Евдокия сидит. Губы сухие, тонкие. Прям в ниточку свела.
– Вчера, на Офицерской, гляжу, опять копают. Яму огромную вырыли, пар из нее – клубами. Сбоку мостки, по краю треноги выставили. Софью веду, батюшки, нечистая сила: из-под земли-то голоса. Кто ж это там – в кипятке? Глянула: мужики. Двое, морды грязные, под трубой ковыряются. Так и смеются еще: «Чего, бабка, напугалась?» Напугаешься тут. Бесы, прости Господи! Роют, роют. Скоро насквозь расковыряют. Не сидится им на земле.
– На Офицерской-то – где? – Гликерия сахарку наколола, высыпала в блюдце.

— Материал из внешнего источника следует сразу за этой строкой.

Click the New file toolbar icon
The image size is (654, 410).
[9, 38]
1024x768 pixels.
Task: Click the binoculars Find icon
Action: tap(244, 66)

Сама ма-аленькая. Как воробышек.
– Да тут, за углом. Как она у них? Декабристов.
Гликерия сахарок сосет – задумалась:
– Декабристы-то эти когда прославились? В революцию или в войну?
– Бог с тобой. – Ариадна плечиком пожимает. – Это же еще в прошлом веке. Декабрьское восстание восемьсот двадцать пятого года. Против крепостного права.